→ Text provided
++++++
The post production house recently carried out the colour, sound & offline for karaoke series ‘Sing On’, the Netflix reality TV show hosted by Tituss Burgess.
Envy Post provided full finishing post on the latest NETFLIX original ‘Sing On’, providing colour, sound & offline for all 23 episodes that which will be shown across 3 territories (8 US, 8 Spanish, 7 German).
Produced by Hello Dolly, premiering September 16, 2020 Sing On sees contestants sing their hearts out and try to hit all the right notes to win up to $60,000 in the ultimate karaoke contest, hosted by Tituss Burgess.
The Envy Post Production Team consisted of : Post Producers Rosie Hargreaves & Sophie Bagha, Colourist Andrew Cloke, Dubbing Mixer Andy Hodges, and for Online, Adam Grant & Luke Carter.
Andrew Cloke ENVY Colourist, gives an insight into the work:
“The brief for ‘Sing On’ was to make the show look as glossy as possible and to make each of the individual contestants stand out and appear unique.
The requirements of this job were particularly tricky as it was not only the footage that needed to be colour managed but also the graphics throughout. The show is relatively graphics heavy, with the graphics themselves being provided by multiple graphics houses – as such it was important that these matched across every stage of the post process in various formats, as well as in the Dolby Vision HDR and Trimmed SDR delivery.
++++++
→ Written tasks
**1)** In the article about post-production on Sing On, who was the dubbing mixer?
**2)** Write out the article about post-production on Sing On, from "The post production" up to and including "Spanish, 7 German).".
**3)** Continue the article about post-production on Sing On from where it stops.
++++++
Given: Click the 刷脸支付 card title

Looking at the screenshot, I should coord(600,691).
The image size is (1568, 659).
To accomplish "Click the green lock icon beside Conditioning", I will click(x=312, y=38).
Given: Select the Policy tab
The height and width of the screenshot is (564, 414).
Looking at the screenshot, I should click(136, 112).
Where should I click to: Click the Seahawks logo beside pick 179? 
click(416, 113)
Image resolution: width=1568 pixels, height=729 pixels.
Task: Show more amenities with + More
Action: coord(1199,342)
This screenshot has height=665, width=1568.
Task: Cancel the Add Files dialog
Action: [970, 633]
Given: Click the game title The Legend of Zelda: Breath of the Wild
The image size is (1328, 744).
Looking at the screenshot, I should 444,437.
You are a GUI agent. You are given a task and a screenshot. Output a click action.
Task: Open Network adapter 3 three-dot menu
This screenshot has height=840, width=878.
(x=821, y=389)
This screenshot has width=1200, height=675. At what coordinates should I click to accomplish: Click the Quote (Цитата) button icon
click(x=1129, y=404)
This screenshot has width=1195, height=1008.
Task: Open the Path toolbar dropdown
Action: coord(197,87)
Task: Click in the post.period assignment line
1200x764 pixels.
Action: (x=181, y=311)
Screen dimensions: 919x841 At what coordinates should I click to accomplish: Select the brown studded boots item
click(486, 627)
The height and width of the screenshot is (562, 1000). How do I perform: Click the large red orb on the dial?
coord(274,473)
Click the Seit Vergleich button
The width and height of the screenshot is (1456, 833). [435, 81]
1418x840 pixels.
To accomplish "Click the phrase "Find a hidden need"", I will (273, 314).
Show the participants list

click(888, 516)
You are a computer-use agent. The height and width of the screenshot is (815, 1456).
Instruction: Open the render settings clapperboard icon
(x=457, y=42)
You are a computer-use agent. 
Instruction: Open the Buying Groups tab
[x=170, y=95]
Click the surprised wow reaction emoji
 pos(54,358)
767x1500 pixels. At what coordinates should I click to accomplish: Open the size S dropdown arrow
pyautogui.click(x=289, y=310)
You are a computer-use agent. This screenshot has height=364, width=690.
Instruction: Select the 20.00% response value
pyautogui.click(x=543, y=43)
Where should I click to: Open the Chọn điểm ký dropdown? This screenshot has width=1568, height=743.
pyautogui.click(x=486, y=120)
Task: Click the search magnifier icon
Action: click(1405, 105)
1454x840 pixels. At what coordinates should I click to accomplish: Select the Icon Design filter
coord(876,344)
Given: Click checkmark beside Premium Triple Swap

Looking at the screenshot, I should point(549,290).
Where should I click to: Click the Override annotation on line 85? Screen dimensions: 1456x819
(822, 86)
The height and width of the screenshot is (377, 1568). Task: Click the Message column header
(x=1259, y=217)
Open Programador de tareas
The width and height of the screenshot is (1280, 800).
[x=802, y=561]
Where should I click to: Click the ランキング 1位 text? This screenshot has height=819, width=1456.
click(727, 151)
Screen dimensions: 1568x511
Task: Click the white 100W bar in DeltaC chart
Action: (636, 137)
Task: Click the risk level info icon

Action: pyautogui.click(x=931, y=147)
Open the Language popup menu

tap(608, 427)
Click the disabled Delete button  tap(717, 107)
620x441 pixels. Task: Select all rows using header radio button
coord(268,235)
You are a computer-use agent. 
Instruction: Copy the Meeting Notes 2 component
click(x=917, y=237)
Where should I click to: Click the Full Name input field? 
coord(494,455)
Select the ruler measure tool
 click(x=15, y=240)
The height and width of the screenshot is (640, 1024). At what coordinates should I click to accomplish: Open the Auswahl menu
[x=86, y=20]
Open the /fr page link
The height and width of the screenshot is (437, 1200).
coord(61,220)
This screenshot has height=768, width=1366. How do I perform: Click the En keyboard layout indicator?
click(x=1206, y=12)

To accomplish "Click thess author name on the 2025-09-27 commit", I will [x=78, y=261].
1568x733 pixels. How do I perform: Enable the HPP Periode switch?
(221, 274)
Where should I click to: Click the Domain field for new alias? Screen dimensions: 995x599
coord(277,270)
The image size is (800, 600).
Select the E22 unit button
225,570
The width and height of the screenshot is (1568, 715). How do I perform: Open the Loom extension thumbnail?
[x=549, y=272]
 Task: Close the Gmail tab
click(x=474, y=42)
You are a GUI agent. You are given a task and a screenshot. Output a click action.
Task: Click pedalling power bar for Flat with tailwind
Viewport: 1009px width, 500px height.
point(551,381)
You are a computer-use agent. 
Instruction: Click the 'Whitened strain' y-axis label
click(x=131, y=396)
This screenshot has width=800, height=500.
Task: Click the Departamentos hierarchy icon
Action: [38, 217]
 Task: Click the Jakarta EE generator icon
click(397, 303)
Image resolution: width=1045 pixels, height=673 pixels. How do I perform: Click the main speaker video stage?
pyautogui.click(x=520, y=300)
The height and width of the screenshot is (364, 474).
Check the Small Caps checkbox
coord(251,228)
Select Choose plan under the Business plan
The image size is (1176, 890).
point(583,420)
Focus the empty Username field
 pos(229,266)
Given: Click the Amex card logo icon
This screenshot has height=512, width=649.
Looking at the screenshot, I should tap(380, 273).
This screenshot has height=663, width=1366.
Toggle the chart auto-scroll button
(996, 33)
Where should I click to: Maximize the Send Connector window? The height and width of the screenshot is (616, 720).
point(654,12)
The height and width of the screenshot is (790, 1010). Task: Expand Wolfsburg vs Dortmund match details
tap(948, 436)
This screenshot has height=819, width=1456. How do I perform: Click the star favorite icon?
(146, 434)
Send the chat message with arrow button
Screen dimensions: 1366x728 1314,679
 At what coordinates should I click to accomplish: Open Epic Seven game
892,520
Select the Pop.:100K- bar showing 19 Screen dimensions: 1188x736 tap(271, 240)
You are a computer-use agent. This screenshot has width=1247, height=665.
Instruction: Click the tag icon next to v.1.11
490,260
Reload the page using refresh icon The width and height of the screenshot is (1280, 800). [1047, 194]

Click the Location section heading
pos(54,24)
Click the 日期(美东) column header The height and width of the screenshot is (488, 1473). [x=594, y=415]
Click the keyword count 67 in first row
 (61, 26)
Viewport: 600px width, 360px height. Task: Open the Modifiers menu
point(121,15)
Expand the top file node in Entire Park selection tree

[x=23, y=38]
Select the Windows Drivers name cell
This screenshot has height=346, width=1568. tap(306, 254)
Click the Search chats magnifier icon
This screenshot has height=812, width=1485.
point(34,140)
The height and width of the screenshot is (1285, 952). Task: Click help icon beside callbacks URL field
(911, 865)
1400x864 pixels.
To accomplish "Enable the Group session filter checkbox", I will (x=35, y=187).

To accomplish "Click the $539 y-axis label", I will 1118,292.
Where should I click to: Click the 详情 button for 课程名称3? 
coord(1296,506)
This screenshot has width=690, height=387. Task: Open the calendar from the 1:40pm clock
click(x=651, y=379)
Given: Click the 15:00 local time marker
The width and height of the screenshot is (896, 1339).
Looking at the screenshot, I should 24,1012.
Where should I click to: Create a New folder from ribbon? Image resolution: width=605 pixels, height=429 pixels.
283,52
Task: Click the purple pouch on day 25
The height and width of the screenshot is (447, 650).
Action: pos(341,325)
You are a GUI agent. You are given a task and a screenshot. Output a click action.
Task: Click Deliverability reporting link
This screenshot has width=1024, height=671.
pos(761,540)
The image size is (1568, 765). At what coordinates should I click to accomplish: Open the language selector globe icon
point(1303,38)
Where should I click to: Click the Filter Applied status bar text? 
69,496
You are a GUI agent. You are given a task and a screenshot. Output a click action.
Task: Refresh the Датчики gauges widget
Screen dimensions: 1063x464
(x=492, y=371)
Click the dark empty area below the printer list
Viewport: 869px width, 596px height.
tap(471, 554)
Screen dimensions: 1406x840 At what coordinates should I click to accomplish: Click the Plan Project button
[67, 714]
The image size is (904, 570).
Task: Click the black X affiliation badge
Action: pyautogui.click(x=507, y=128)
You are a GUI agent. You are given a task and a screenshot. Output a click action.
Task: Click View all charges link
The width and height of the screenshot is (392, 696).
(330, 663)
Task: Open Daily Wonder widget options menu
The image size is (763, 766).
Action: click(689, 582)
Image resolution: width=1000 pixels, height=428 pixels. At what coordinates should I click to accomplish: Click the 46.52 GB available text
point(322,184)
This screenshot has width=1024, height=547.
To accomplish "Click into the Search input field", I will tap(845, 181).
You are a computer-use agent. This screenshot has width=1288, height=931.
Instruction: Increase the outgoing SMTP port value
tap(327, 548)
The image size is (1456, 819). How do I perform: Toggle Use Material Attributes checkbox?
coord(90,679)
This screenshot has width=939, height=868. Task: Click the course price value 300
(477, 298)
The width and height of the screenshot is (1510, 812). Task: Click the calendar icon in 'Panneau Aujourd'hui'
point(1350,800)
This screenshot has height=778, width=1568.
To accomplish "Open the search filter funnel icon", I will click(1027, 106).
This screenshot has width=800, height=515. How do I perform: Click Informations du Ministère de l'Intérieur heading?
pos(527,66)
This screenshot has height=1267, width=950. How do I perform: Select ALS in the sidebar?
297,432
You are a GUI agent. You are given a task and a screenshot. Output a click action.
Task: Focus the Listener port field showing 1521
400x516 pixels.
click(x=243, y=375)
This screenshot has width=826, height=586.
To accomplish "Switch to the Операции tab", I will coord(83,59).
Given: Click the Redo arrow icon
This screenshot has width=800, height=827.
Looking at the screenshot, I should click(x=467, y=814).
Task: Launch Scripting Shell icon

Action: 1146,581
++++++
→ Replies
**1)** Andy Hodges.

**2)**
The post production house recently carried out the colour, sound & offline for karaoke series ‘Sing On’, the Netflix reality TV show hosted by Tituss Burgess.
Envy Post provided full finishing post on the latest NETFLIX original ‘Sing On’, providing colour, sound & offline for all 23 episodes that which will be shown across 3 territories (8 US, 8 Spanish, 7 German).

**3)**
Once of the key challenges during the grade was manipulating the lighting in the studio; it was essential to find a delicate balance between the punchy aesthetic we desired while preventing it going crazy when in HDR. To achieve this I used Baselight’s ‘compress gamut’ and ‘texture highlight’ tools so that the image didn’t clip or look overly sharp and unpleasant.
Another important process in the grade was making each of the contestants stand out as individuals. We wanted each of them to have their own unique style and be easily identifiable in their own right. Similarly we also created a ‘subtle identification effect’; by enhancing the lighting we pinpointed the contestant who was signing at the present moment – allowing viewers to more easily follow the show.
Throughout the project I used Baselight’s colour management tools to give me complete control over how and when every colour space transform took place and even went as far as developing custom transforms, this allowed me to create HDR or SDR viewing files from any stage in the process directly from flame or Baselight. This gave us a lot of flexibility and allowed us to meet all of the client’s needs without having to slow down as we moved into lockdown, as we were essentially working on three series simultaneously.
When lockdown started I used ENVY’s custom built zoom robot to communicate seamlessly with my client. This allowed us to chat, while offering a regular ‘client’s eye view’ of me and the output monitor. This system provides the client with the closest experience to actually being ‘in the room’, while working remotely. Additionally were able to take advantage of our Dolby CMU which allowed us to sign off HDR grades over Streambox through a colour pipeline, which has been vigorously tested and proven to give us the most accurate images possible – even when viewing remotely.
This was a fully colour managed project from start to finish using openEXR and ACEScct/AP1 to move the footage through our video pipeline.”
Andy Hodges ENVY Dubbing Mixer gives his insights into the project:
“Sing On has been incredibly fun to work on and I’ve even increased my ‘Spotify’ playlists by a song or two!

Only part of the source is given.